Some more googling should get you to the Illumina iGenomes site:

https://support.illumina.com/sequencing/sequencing_software/igenome.html

And we’ll download the only MG1655 archive:

wget ftp://igenome:G3nom3s4u@ussd-ftp.illumina.com/Escherichia_coli_K_12_MG1655/NCBI/2001-10-15/Escherichia_coli_K_12_MG1655_NCBI_2001-10-15.tar.gz

And un-archive it using the ‘tar’ command:

tar -xzvf Escherichia_coli_K_12_MG1655_NCBI_2001-10-15.tar.gz

Now we want to align the first 4,000 reads to the genome. Since each sequence takes up four lines, we want the first 16k lines:

head -n 16000 escherichia_coli_k12_mg1655.m130404_014004_sidney_c100506902550000001823076808221337_s1_p0.1.fastq > ecoli.4k.fastq

Then, we could use the pre-indexed files included in the archive, but for simplicity’s sake, let’s do it ourselves.
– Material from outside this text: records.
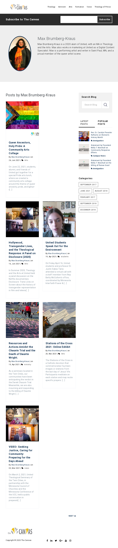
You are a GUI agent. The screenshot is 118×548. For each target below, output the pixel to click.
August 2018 (101, 191)
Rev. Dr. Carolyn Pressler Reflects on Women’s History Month (101, 135)
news (26, 468)
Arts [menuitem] (70, 7)
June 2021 (85, 191)
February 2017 (87, 197)
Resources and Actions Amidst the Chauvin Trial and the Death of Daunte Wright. (22, 350)
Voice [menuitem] (89, 7)
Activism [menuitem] (62, 7)
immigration (97, 141)
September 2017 (88, 185)
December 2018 (88, 210)
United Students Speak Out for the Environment (57, 246)
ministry (27, 365)
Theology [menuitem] (51, 7)
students (65, 257)
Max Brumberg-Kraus (20, 157)
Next (71, 516)
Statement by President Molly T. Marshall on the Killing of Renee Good (101, 162)
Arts (26, 160)
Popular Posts (103, 122)
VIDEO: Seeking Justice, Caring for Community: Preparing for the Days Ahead (21, 454)
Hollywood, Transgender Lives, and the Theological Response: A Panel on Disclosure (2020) (22, 249)
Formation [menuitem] (79, 7)
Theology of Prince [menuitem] (103, 7)
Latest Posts (84, 122)
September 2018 (88, 204)
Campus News (99, 156)
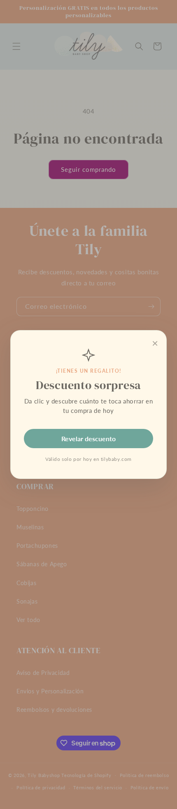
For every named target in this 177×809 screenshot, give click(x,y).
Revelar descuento (88, 438)
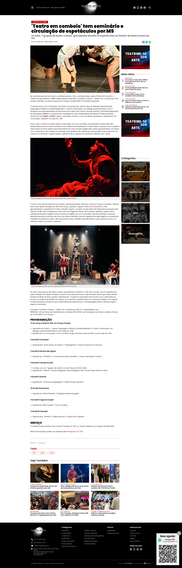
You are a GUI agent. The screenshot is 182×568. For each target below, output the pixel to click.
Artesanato (66, 536)
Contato (133, 536)
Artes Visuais (66, 533)
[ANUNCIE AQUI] (135, 57)
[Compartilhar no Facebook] (143, 43)
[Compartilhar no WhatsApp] (150, 43)
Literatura (65, 530)
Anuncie (133, 530)
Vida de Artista (89, 538)
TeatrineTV (93, 204)
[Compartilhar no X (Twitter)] (147, 43)
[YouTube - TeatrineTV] (138, 7)
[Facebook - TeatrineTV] (145, 7)
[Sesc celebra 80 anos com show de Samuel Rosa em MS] (75, 473)
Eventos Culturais (90, 533)
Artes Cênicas (67, 544)
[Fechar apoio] (179, 533)
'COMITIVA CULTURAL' (39, 22)
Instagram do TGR (75, 431)
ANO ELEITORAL (130, 86)
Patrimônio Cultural (69, 546)
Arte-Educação (90, 544)
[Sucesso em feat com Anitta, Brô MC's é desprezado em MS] (44, 500)
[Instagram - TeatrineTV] (141, 7)
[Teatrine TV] (90, 7)
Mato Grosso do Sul (68, 484)
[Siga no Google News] (74, 443)
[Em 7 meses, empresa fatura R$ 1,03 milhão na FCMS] (75, 500)
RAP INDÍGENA (34, 511)
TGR (53, 98)
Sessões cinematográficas (94, 536)
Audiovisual (66, 538)
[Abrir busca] (150, 8)
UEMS (46, 116)
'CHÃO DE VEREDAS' (36, 484)
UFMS (52, 116)
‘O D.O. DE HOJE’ (96, 484)
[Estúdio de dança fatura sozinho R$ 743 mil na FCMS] (105, 473)
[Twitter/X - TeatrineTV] (134, 7)
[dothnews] (128, 563)
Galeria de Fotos (113, 533)
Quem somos (135, 533)
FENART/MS (128, 78)
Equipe (132, 538)
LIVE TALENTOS (65, 511)
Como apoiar (135, 541)
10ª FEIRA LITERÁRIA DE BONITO (100, 511)
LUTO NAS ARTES (130, 92)
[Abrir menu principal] (32, 7)
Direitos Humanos (90, 541)
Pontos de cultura (68, 541)
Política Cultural (90, 530)
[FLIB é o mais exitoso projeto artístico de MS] (105, 500)
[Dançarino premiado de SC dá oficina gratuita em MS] (44, 473)
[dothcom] (147, 563)
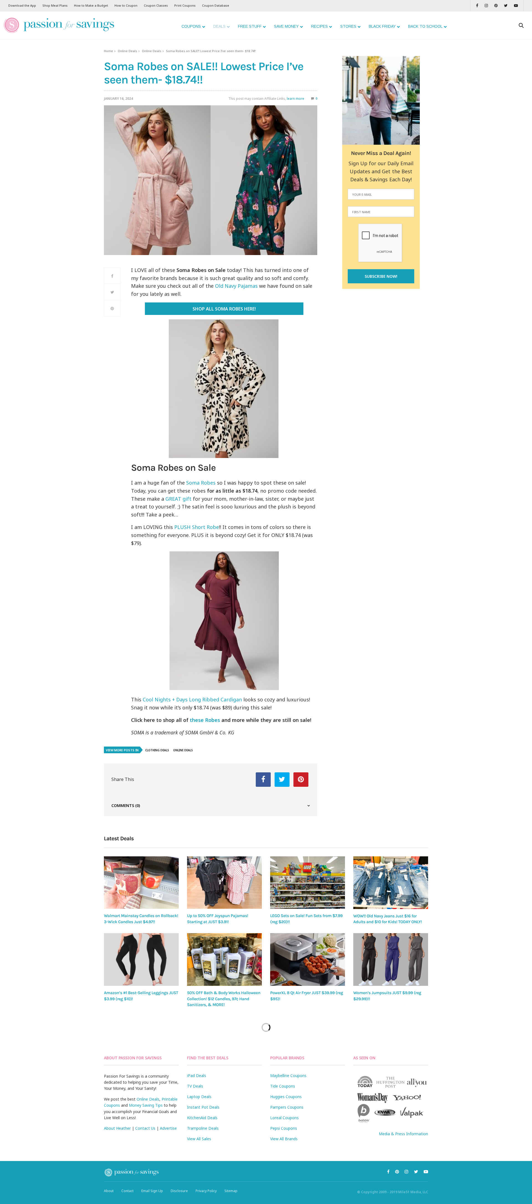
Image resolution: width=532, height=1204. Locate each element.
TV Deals (195, 1086)
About (109, 1190)
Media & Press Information (403, 1133)
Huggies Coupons (286, 1096)
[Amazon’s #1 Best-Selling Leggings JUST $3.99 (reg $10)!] (141, 959)
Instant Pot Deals (203, 1107)
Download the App (22, 5)
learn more (295, 98)
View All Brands (284, 1138)
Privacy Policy (206, 1190)
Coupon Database (215, 5)
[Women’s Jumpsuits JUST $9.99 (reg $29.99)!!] (390, 959)
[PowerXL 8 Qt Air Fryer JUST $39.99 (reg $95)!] (307, 959)
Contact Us (145, 1128)
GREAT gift (178, 498)
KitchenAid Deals (202, 1117)
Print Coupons (185, 5)
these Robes (205, 720)
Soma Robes (201, 482)
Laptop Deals (199, 1096)
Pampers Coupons (286, 1107)
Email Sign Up (152, 1190)
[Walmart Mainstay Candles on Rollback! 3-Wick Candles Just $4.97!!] (141, 882)
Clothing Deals (157, 750)
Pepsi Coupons (283, 1128)
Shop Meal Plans (55, 5)
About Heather (117, 1128)
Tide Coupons (282, 1086)
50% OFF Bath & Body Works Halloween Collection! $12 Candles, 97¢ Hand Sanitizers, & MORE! (223, 998)
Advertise (168, 1128)
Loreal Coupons (284, 1117)
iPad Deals (196, 1075)
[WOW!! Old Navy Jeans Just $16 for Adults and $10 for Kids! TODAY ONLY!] (390, 882)
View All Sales (199, 1138)
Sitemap (230, 1190)
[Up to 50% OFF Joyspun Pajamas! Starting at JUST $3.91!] (224, 882)
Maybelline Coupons (288, 1075)
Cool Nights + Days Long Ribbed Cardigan (192, 699)
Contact (127, 1190)
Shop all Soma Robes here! (224, 309)
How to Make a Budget (91, 5)
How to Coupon (125, 5)
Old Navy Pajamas (236, 285)
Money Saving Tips (146, 1105)
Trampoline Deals (203, 1128)
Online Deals (127, 51)
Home (108, 51)
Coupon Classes (156, 5)
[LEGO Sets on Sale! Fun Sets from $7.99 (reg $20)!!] (307, 882)
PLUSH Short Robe (196, 527)
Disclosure (179, 1190)
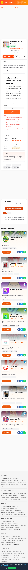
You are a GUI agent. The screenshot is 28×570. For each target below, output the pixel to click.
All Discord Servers (5, 536)
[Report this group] (24, 56)
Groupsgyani (8, 2)
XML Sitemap (22, 557)
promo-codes (12, 325)
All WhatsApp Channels (6, 493)
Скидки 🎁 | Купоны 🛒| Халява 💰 (17, 264)
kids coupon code (15, 167)
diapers (11, 351)
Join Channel (6, 252)
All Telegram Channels (6, 521)
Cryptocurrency (14, 484)
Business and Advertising (13, 482)
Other (14, 521)
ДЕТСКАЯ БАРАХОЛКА (16, 289)
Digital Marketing (5, 525)
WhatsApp (13, 46)
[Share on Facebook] (18, 252)
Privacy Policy (4, 559)
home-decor (12, 403)
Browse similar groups (8, 56)
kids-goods (5, 248)
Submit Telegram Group (19, 553)
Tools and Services (13, 538)
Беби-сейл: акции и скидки (16, 238)
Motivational (23, 497)
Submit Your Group (17, 551)
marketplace (19, 299)
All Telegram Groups (6, 506)
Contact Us (9, 551)
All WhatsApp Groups (6, 478)
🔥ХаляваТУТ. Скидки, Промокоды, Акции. (17, 315)
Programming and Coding (6, 514)
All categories (11, 486)
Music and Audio (22, 538)
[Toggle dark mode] (21, 2)
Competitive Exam (22, 493)
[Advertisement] (14, 23)
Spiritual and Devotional (6, 495)
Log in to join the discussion (14, 208)
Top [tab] (5, 213)
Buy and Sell (4, 486)
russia (14, 377)
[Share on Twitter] (21, 252)
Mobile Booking (23, 484)
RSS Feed (16, 557)
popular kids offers (16, 165)
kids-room (19, 403)
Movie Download (5, 508)
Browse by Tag (16, 555)
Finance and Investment (6, 544)
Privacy (6, 565)
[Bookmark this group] (20, 56)
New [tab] (9, 213)
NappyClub (13, 341)
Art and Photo (4, 499)
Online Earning (16, 478)
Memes (10, 499)
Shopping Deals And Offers (20, 7)
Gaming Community (5, 484)
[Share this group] (16, 56)
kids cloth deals (7, 167)
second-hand (12, 299)
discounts (10, 274)
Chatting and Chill (11, 540)
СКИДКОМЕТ (14, 366)
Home (4, 7)
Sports (15, 493)
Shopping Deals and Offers (16, 48)
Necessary (4, 568)
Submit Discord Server (6, 555)
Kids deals (9, 165)
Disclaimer (18, 559)
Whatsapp (9, 7)
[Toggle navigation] (25, 2)
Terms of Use (11, 559)
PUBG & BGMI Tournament (7, 480)
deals (11, 248)
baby (15, 248)
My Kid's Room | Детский (17, 392)
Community (15, 523)
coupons (5, 274)
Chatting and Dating (5, 512)
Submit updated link (11, 112)
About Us (3, 551)
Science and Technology (6, 523)
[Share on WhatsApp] (24, 252)
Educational (3, 482)
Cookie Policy (4, 561)
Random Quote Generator (6, 557)
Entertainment (23, 482)
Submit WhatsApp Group (6, 553)
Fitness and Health (15, 497)
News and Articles (5, 497)
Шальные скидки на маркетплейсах (16, 418)
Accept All (12, 568)
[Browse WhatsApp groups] (8, 47)
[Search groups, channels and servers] (18, 2)
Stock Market (20, 512)
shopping (16, 274)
We’ll link in the genome, load the BWA module, then index:

ln -s Escherichia_coli_K_12_MG1655/NCBI/2001-10-15/Sequence/WholeGenomeFasta/genome.fa .
module load bwa/0.7.16a
bwa index genome.fa

Finally, we’ll align using BWA’s MEM algorithm:

bwa mem genome.fa ecoli.4k.fastq > ecoli.PB.MEM.sam

For those who are interested, here’s how you’d create a BAM file that could be viewed in IGV:

module load samtools/1.8
samtools view -uhS ecoli.PB.MEM.sam | samtools sort -o ecoli.PB.MEM.bam -
samtools index ecoli.PB.MEM.bam
samtools flagstat ecoli.PB.MEM.bam  # for some summary stats

Note that the trailing ‘-‘ in the second line of the preceding code block is a substitute for a file name, when the command is receiving data from standard in (STDIN), but the command format requires a file name.